[[ SOURCE DOCUMENT, beginning ]]

A Toast to Brain Health – 10 Strategies to Embrace the Holiday Season

brain health people playing in the snow

Holiday obligations and the disruption to routine can mess with one’s resolve!


If you or a loved one are experiencing your first sober holiday season, I’ll bet I can predict the questions you are noodling. I can also assure you (nine years after my first dry yuletide) that most of your concerns are unfounded. I quit drinking in July, so I had time to get used to the idea before the onslaught of the holiday season. There wasn’t a pandemic or its aftermath to compound the challenge to my brain health. By Halloween, I knew I was committed to sobriety. I spent the first dry trick-or-treat of my adult life dressed as a surly Cruella DeVil (a character I resemble a bit too much in the best of times), drinking gassy water out of a champagne glass and diving into the candy bowl with the zeal previously reserved for Vampire Chardonnay.

[[ SOURCE DOCUMENT, end ]]

### EXERCISE TASKS
A. In the brain health post, shorten the paragraph that begins "If you or a loved one" while keeping its main facts.
B. Quote the stretch of the brain health post from "brain health people" through "for Vampire Chardonnay." word for word.
The lines that follow are separate material from the brain health post.

[[ DATA EXTRACT, beginning ]]

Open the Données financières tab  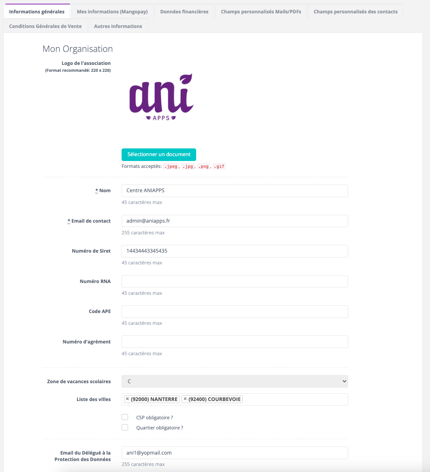pyautogui.click(x=184, y=11)
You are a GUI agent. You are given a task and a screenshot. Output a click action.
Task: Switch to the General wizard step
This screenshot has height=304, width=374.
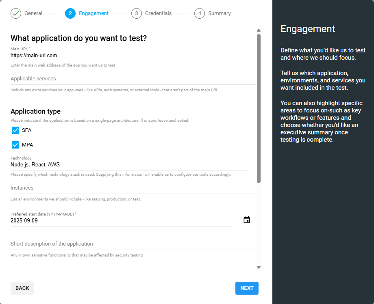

[[ DATA EXTRACT, end ]]

### SOLUTIONS TO THE PROBLEMS
A. Nine years after a first sober holiday season, the writer says most worries about a first dry holiday are unfounded. Having quit drinking in July, the writer had time to adjust before the holidays and faced no pandemic. By Halloween the commitment to sobriety was firm. The writer spent that first sober adult trick-or-treat dressed as Cruella DeVil, drinking sparkling water from a champagne glass and eating candy as eagerly as the writer once drank Vampire Chardonnay.

B.
brain health people playing in the snow

Holiday obligations and the disruption to routine can mess with one’s resolve!


If you or a loved one are experiencing your first sober holiday season, I’ll bet I can predict the questions you are noodling. I can also assure you (nine years after my first dry yuletide) that most of your concerns are unfounded. I quit drinking in July, so I had time to get used to the idea before the onslaught of the holiday season. There wasn’t a pandemic or its aftermath to compound the challenge to my brain health. By Halloween, I knew I was committed to sobriety. I spent the first dry trick-or-treat of my adult life dressed as a surly Cruella DeVil (a character I resemble a bit too much in the best of times), drinking gassy water out of a champagne glass and diving into the candy bowl with the zeal previously reserved for Vampire Chardonnay.